● Material supplied
- - - -
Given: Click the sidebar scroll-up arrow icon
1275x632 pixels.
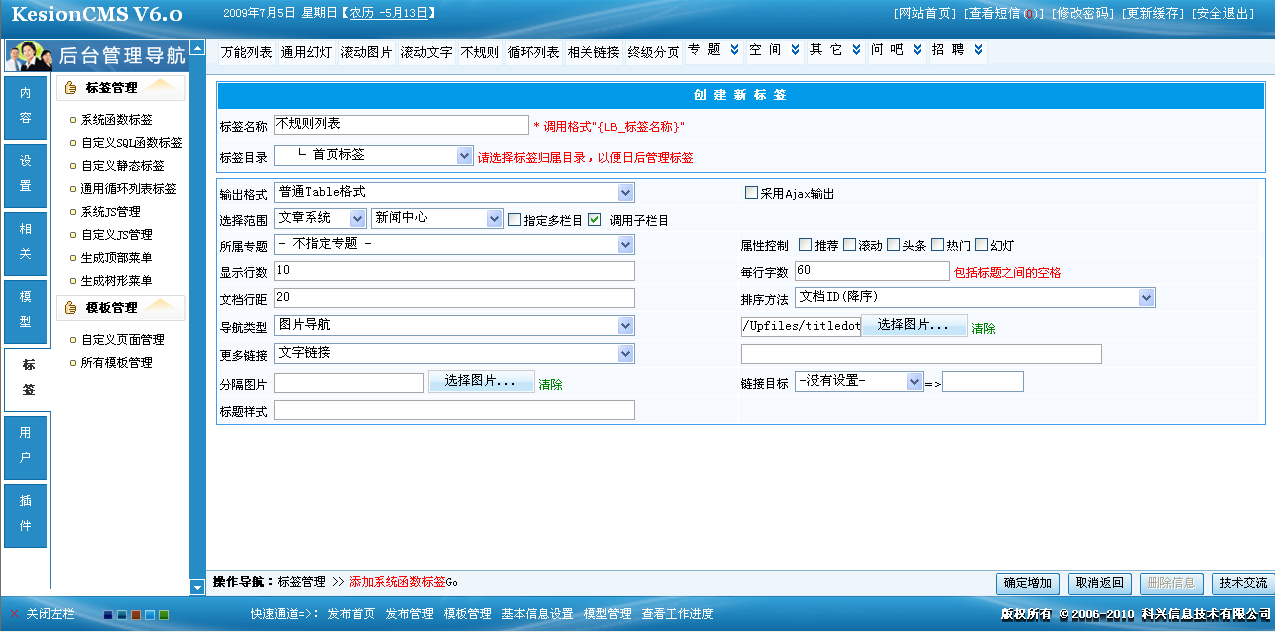Looking at the screenshot, I should tap(197, 48).
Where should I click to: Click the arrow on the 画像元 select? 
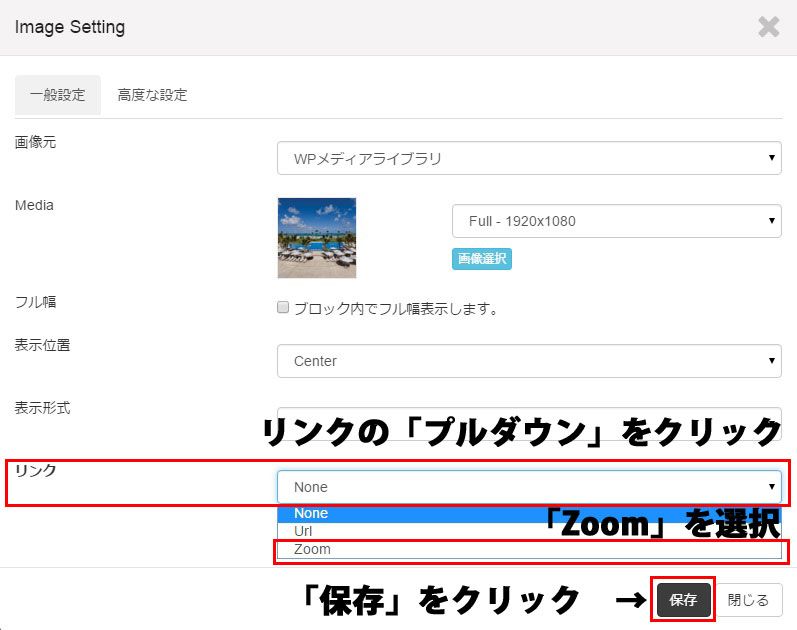click(772, 158)
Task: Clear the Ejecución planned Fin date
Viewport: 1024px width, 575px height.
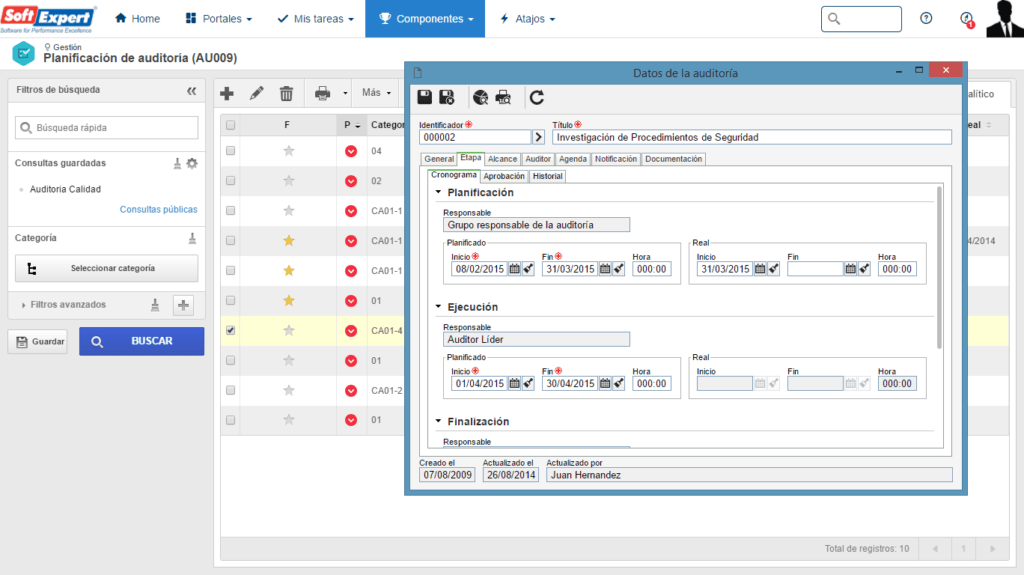Action: tap(619, 383)
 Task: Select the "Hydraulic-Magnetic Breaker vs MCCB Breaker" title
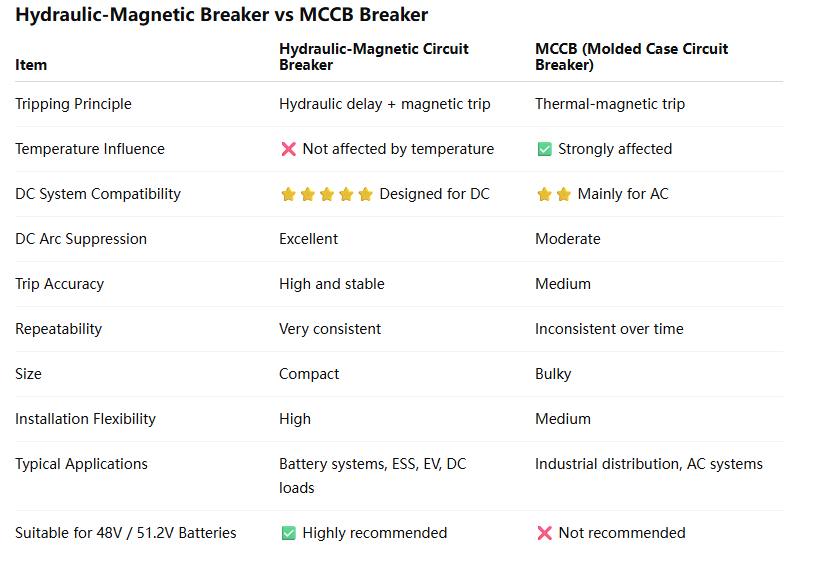tap(221, 15)
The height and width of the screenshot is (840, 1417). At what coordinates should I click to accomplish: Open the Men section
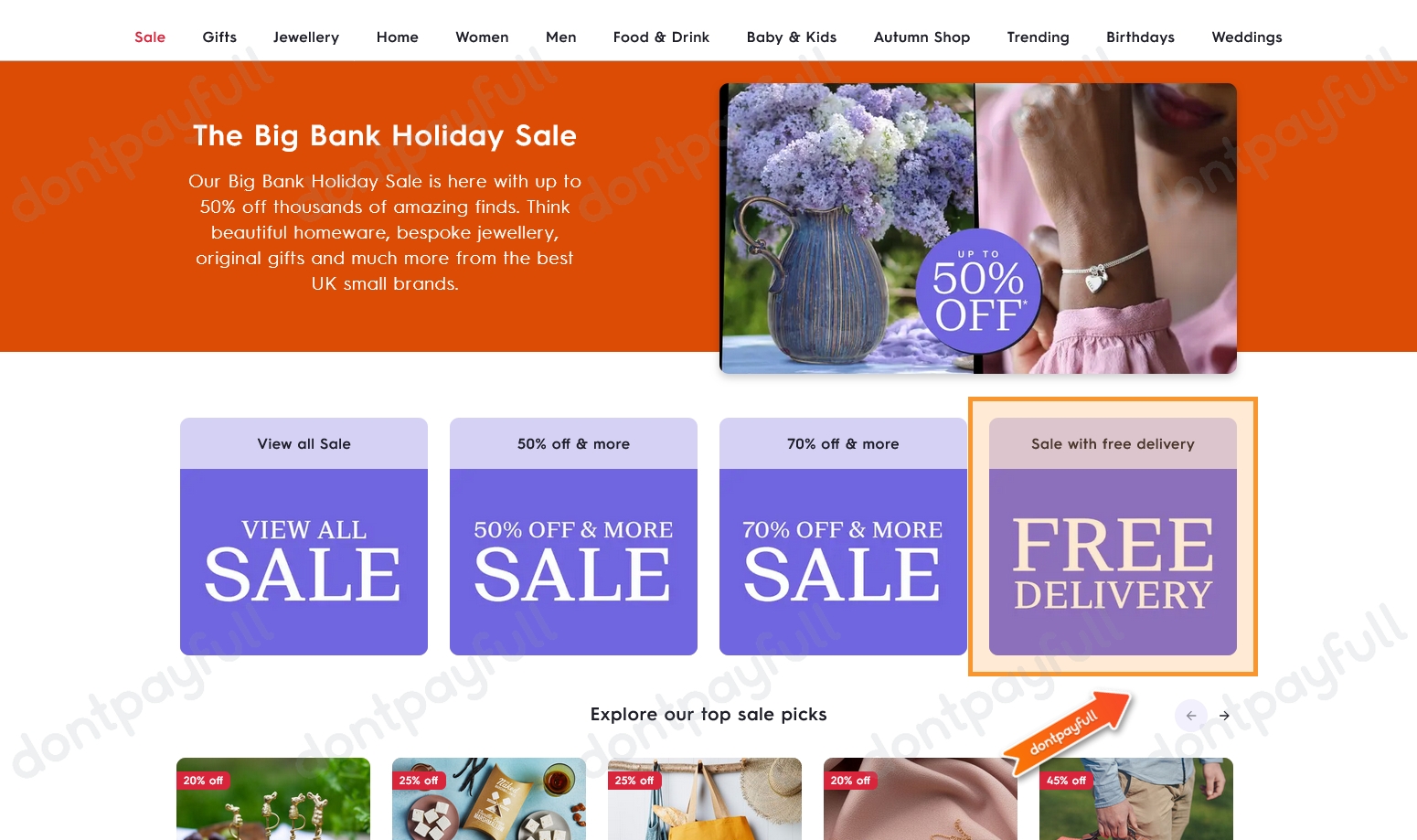point(560,37)
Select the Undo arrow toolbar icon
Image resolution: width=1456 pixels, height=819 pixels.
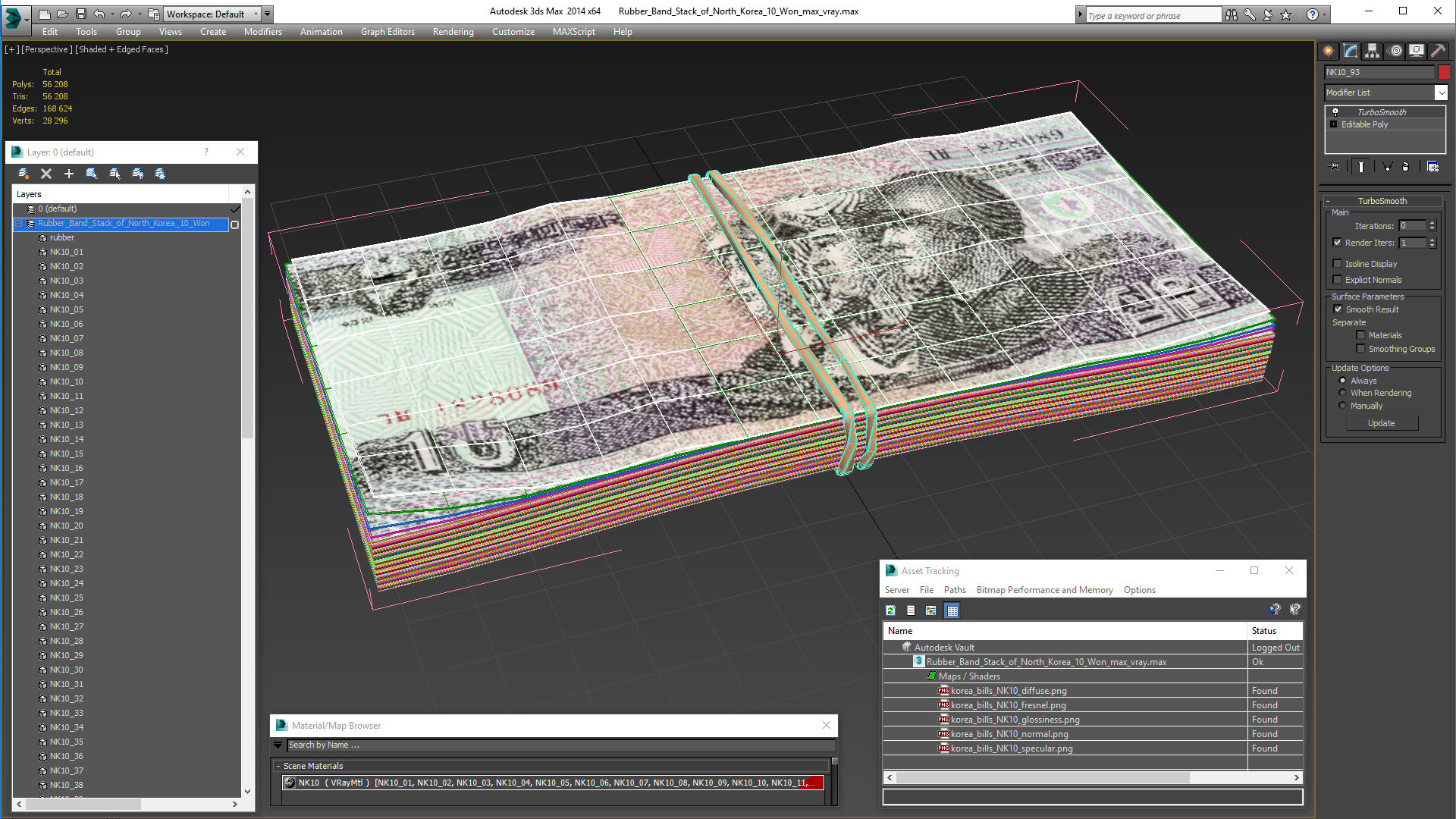pyautogui.click(x=99, y=13)
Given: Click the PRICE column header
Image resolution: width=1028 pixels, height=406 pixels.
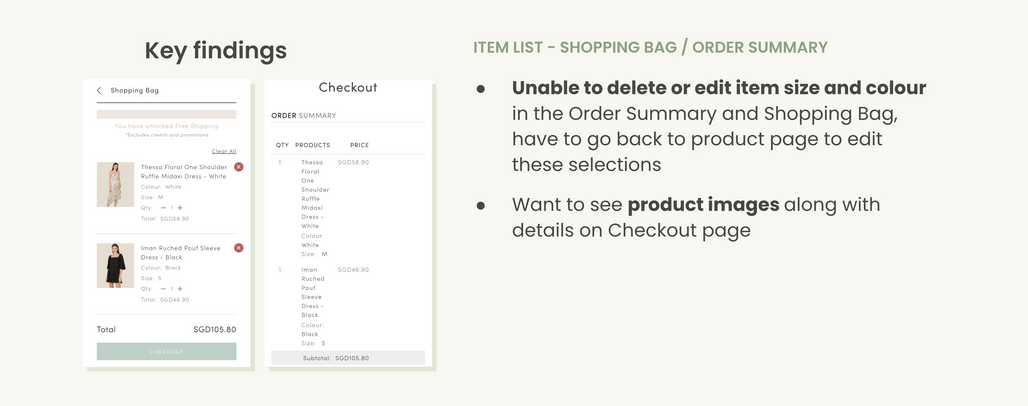Looking at the screenshot, I should point(359,146).
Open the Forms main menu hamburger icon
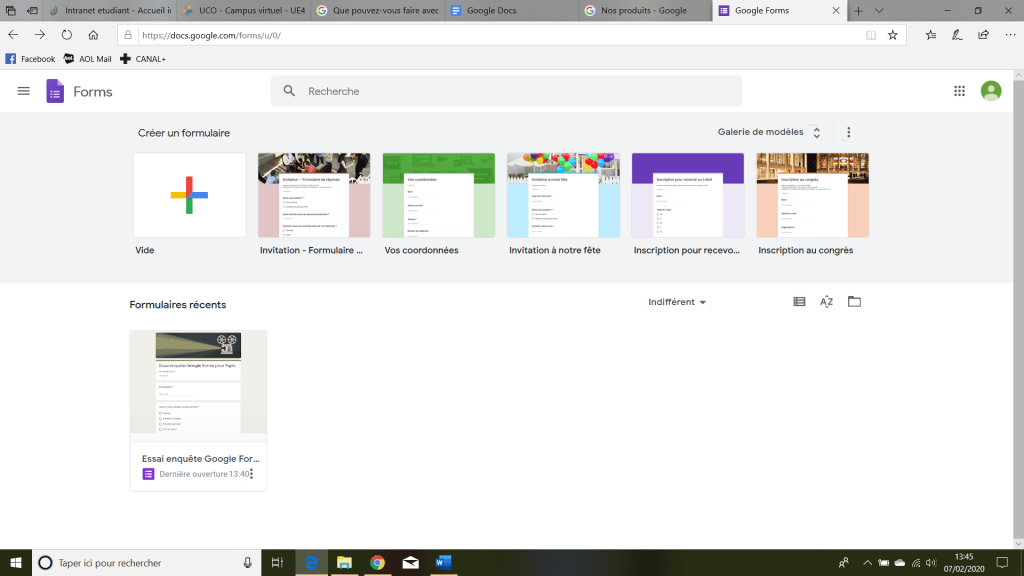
- - - -
The material is to be reproduced verbatim, and no picture may appear in the copy.

Given: Click the sidebar scroll-up arrow icon
1275x632 pixels.
Looking at the screenshot, I should tap(197, 48).
Where should I click to: Click the arrow on the 画像元 select? 
click(772, 158)
Task: Clear the Ejecución planned Fin date
Viewport: 1024px width, 575px height.
Action: tap(619, 383)
 Task: Select the "Hydraulic-Magnetic Breaker vs MCCB Breaker" title
tap(221, 15)
The height and width of the screenshot is (840, 1417). At what coordinates should I click to accomplish: Open the Men section
point(560,37)
Select the Undo arrow toolbar icon
Image resolution: width=1456 pixels, height=819 pixels.
pyautogui.click(x=99, y=13)
Given: Click the PRICE column header
Image resolution: width=1028 pixels, height=406 pixels.
Looking at the screenshot, I should point(359,146).
Open the Forms main menu hamburger icon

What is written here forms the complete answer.